The problem:
Retype, word for word, each line between the lines holding "600x521 pixels." and "Task: Add a block quote", inclusive, and leave the rest of the data alone.

Stored items:
☆ ☆ ☆ ☆

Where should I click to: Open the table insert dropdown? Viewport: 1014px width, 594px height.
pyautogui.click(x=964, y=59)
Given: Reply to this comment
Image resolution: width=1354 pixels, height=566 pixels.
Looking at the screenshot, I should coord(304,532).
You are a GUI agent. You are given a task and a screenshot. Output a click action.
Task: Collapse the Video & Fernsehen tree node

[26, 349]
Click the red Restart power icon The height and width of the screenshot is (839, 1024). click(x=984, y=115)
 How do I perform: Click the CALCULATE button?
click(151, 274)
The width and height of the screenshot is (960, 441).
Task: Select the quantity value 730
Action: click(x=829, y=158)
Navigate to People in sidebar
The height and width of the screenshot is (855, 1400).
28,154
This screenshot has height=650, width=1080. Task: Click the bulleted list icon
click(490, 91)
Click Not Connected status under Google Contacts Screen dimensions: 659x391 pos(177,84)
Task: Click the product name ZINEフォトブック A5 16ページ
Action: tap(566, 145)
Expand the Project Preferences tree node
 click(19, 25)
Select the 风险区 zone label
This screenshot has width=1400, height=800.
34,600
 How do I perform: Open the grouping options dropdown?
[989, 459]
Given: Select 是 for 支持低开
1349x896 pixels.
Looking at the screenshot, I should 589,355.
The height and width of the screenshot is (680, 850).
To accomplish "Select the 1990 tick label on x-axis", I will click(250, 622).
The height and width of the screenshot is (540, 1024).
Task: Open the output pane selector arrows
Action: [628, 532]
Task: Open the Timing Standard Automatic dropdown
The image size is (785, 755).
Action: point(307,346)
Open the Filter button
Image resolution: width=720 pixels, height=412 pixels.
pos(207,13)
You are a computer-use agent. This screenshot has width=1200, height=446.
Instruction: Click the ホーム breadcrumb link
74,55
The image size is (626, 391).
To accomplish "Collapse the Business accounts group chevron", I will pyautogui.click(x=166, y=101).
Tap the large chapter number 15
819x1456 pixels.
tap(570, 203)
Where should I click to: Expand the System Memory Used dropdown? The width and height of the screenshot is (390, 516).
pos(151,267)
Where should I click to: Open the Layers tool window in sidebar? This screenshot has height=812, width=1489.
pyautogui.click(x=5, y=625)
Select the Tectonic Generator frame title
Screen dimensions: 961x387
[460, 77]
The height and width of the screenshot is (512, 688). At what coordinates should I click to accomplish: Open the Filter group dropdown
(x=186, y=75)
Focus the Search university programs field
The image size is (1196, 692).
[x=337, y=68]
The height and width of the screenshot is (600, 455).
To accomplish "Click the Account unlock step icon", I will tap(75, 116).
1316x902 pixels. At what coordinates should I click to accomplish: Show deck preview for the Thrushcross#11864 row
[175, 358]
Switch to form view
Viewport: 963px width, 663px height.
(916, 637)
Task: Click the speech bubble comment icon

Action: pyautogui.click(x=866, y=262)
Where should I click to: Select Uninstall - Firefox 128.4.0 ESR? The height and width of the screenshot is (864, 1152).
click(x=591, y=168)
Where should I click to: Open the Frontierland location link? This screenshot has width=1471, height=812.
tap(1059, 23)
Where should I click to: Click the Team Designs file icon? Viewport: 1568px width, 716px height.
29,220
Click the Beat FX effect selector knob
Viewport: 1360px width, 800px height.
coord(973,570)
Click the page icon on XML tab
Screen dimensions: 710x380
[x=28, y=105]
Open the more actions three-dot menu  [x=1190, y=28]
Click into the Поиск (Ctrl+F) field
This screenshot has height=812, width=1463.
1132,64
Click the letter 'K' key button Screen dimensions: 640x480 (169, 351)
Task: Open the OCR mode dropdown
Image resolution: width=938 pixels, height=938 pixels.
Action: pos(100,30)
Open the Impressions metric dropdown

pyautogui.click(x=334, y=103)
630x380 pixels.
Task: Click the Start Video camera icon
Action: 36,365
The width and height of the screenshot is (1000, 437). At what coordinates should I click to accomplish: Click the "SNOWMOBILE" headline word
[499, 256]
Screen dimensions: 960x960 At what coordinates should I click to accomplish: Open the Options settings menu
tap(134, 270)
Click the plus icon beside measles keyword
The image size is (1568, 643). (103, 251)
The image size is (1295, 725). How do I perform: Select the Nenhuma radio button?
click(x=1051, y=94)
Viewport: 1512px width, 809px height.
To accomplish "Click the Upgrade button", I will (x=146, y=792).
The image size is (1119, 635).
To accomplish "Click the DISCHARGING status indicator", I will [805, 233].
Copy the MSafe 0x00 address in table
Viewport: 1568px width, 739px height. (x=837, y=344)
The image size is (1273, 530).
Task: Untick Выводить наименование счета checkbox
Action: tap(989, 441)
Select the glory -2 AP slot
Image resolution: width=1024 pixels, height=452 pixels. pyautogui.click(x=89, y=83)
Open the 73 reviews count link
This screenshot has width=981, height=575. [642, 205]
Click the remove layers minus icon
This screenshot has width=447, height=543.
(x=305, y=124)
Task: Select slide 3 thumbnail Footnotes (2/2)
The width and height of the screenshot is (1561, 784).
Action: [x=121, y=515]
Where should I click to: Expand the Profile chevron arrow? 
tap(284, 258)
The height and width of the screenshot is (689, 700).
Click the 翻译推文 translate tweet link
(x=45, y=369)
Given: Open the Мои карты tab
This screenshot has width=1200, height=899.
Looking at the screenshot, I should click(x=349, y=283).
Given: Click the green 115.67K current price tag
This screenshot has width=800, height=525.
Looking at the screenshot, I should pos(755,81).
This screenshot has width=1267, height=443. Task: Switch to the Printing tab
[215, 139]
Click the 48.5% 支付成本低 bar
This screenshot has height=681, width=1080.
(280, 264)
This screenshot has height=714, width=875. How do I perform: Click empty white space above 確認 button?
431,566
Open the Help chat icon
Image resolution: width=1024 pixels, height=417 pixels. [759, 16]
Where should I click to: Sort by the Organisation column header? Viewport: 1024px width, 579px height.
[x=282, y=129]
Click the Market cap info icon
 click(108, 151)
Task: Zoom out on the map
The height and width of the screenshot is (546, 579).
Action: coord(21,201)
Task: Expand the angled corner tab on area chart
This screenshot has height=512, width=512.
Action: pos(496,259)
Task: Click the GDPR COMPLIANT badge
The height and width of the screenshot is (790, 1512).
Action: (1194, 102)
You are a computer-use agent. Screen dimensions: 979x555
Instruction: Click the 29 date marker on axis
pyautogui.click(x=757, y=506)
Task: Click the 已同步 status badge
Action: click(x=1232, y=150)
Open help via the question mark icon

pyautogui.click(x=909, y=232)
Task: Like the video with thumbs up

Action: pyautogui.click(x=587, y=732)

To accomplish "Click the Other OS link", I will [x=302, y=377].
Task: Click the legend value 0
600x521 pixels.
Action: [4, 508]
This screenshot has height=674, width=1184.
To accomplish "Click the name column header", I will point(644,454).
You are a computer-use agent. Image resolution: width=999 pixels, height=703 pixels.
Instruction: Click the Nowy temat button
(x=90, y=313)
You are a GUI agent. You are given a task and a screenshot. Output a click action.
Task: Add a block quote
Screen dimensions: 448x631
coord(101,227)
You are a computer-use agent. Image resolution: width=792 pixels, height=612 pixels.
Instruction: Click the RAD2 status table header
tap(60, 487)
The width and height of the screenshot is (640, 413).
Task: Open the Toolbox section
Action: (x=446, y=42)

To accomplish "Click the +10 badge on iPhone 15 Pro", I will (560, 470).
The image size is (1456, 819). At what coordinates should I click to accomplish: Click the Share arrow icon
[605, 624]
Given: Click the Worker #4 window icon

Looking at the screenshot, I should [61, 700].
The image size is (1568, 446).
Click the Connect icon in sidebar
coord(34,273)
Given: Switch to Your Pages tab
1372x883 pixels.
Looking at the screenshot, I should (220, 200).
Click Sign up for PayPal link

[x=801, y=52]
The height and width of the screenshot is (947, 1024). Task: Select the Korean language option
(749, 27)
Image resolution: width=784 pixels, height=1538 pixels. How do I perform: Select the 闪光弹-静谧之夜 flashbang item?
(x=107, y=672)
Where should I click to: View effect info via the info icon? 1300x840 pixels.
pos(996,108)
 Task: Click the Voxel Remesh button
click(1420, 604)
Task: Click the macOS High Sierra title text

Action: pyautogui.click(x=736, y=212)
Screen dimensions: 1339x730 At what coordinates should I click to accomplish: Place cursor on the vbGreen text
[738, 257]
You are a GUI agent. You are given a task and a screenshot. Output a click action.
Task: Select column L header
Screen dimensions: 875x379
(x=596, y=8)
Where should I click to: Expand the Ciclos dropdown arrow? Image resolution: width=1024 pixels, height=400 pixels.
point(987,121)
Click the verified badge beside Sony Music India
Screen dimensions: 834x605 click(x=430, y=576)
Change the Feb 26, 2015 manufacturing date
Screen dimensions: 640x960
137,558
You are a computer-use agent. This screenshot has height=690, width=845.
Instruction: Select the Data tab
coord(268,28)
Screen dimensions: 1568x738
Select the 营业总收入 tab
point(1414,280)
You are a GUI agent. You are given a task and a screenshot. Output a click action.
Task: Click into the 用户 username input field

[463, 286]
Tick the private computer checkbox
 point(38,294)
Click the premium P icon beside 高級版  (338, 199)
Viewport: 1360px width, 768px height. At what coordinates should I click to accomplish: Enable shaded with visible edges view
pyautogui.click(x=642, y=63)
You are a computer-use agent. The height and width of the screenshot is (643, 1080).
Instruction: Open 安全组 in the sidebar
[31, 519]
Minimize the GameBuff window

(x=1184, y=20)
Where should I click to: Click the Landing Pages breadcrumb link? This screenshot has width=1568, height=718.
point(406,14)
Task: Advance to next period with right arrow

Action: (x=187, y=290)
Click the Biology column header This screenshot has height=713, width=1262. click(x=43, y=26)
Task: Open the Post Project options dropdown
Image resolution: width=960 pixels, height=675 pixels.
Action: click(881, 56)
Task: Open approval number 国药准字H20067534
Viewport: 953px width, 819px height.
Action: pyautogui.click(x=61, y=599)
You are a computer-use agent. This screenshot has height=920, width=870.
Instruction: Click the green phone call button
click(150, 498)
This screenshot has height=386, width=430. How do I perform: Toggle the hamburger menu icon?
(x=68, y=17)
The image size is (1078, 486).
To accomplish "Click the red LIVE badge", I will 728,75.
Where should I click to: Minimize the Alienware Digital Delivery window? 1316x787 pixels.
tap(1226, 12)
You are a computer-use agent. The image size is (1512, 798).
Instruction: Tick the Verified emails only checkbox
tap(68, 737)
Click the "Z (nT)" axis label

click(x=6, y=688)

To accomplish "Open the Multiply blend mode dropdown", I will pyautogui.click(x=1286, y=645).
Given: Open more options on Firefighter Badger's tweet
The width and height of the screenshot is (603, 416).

☆ ☆ ☆ ☆

Response to this task:
600x521 pixels.
Action: [4, 508]
This screenshot has height=674, width=1184.
To accomplish "Click the name column header", I will point(644,454).
You are a computer-use agent. Image resolution: width=999 pixels, height=703 pixels.
Instruction: Click the Nowy temat button
(x=90, y=313)
You are a GUI agent. You are given a task and a screenshot. Output a click action.
Task: Add a block quote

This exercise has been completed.